● **What the task requires**:
Reproduce the entries in full, with no changes.

Records contained in a dataset

%%

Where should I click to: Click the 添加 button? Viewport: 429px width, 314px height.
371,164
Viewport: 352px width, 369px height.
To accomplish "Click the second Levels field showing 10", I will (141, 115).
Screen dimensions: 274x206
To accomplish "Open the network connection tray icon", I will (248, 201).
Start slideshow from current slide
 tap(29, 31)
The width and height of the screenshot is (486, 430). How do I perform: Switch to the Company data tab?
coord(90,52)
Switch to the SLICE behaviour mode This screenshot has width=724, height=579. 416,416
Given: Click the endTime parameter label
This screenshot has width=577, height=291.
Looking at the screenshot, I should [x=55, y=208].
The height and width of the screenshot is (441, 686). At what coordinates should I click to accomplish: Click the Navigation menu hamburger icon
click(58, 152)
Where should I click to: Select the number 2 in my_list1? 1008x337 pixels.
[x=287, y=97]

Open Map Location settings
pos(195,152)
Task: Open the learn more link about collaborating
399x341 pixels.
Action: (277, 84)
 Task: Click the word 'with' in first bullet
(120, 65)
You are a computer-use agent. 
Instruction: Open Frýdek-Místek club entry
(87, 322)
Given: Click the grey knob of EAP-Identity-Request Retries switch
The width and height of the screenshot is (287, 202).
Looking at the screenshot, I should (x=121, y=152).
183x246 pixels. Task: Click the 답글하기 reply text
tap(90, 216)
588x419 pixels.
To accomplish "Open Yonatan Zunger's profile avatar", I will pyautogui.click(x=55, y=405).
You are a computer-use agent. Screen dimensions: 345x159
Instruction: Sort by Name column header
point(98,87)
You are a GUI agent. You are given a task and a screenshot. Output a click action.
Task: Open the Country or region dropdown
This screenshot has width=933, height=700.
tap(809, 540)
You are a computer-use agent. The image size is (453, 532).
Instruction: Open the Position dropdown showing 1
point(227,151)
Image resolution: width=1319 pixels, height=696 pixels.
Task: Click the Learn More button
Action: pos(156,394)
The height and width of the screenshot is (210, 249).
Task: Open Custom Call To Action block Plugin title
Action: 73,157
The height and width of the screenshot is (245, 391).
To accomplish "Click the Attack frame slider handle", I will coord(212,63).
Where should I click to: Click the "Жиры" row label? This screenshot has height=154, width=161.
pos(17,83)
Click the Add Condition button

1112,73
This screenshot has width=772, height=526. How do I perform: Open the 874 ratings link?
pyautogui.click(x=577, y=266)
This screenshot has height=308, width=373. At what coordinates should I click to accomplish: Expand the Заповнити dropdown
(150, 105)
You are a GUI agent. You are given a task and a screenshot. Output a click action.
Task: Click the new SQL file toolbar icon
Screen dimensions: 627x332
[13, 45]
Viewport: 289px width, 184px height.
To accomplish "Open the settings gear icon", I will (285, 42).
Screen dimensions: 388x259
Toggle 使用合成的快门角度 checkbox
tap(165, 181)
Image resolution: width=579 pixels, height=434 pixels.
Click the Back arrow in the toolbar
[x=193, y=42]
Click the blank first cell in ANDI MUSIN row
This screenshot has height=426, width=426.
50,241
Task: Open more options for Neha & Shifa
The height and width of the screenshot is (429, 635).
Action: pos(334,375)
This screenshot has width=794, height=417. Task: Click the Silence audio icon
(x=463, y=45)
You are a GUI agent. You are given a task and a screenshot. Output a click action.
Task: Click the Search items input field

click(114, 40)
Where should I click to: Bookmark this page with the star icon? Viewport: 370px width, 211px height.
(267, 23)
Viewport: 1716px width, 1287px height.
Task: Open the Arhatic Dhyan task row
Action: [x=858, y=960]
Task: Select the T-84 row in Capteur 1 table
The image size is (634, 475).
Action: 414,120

%%

● **Answer area**:
Where should I click to: Click the 添加 button? Viewport: 429px width, 314px height.
371,164
Viewport: 352px width, 369px height.
To accomplish "Click the second Levels field showing 10", I will (141, 115).
Screen dimensions: 274x206
To accomplish "Open the network connection tray icon", I will (248, 201).
Start slideshow from current slide
 tap(29, 31)
The width and height of the screenshot is (486, 430). How do I perform: Switch to the Company data tab?
coord(90,52)
Switch to the SLICE behaviour mode This screenshot has width=724, height=579. 416,416
Given: Click the endTime parameter label
This screenshot has width=577, height=291.
Looking at the screenshot, I should [x=55, y=208].
The height and width of the screenshot is (441, 686). At what coordinates should I click to accomplish: Click the Navigation menu hamburger icon
click(58, 152)
Where should I click to: Select the number 2 in my_list1? 1008x337 pixels.
[x=287, y=97]

Open Map Location settings
pos(195,152)
Task: Open the learn more link about collaborating
399x341 pixels.
Action: (277, 84)
 Task: Click the word 'with' in first bullet
(120, 65)
You are a computer-use agent. 
Instruction: Open Frýdek-Místek club entry
(87, 322)
Given: Click the grey knob of EAP-Identity-Request Retries switch
The width and height of the screenshot is (287, 202).
Looking at the screenshot, I should (x=121, y=152).
183x246 pixels. Task: Click the 답글하기 reply text
tap(90, 216)
588x419 pixels.
To accomplish "Open Yonatan Zunger's profile avatar", I will pyautogui.click(x=55, y=405).
You are a computer-use agent. Screen dimensions: 345x159
Instruction: Sort by Name column header
point(98,87)
You are a GUI agent. You are given a task and a screenshot. Output a click action.
Task: Open the Country or region dropdown
This screenshot has width=933, height=700.
tap(809, 540)
You are a computer-use agent. The image size is (453, 532).
Instruction: Open the Position dropdown showing 1
point(227,151)
Image resolution: width=1319 pixels, height=696 pixels.
Task: Click the Learn More button
Action: pos(156,394)
The height and width of the screenshot is (210, 249).
Task: Open Custom Call To Action block Plugin title
Action: 73,157
The height and width of the screenshot is (245, 391).
To accomplish "Click the Attack frame slider handle", I will coord(212,63).
Where should I click to: Click the "Жиры" row label? This screenshot has height=154, width=161.
pos(17,83)
Click the Add Condition button

1112,73
This screenshot has width=772, height=526. How do I perform: Open the 874 ratings link?
pyautogui.click(x=577, y=266)
This screenshot has height=308, width=373. At what coordinates should I click to accomplish: Expand the Заповнити dropdown
(150, 105)
You are a GUI agent. You are given a task and a screenshot. Output a click action.
Task: Click the new SQL file toolbar icon
Screen dimensions: 627x332
[13, 45]
Viewport: 289px width, 184px height.
To accomplish "Open the settings gear icon", I will (285, 42).
Screen dimensions: 388x259
Toggle 使用合成的快门角度 checkbox
tap(165, 181)
Image resolution: width=579 pixels, height=434 pixels.
Click the Back arrow in the toolbar
[x=193, y=42]
Click the blank first cell in ANDI MUSIN row
This screenshot has height=426, width=426.
50,241
Task: Open more options for Neha & Shifa
The height and width of the screenshot is (429, 635).
Action: pos(334,375)
This screenshot has width=794, height=417. Task: Click the Silence audio icon
(x=463, y=45)
You are a GUI agent. You are given a task and a screenshot. Output a click action.
Task: Click the Search items input field

click(114, 40)
Where should I click to: Bookmark this page with the star icon? Viewport: 370px width, 211px height.
(267, 23)
Viewport: 1716px width, 1287px height.
Task: Open the Arhatic Dhyan task row
Action: [x=858, y=960]
Task: Select the T-84 row in Capteur 1 table
The image size is (634, 475).
Action: 414,120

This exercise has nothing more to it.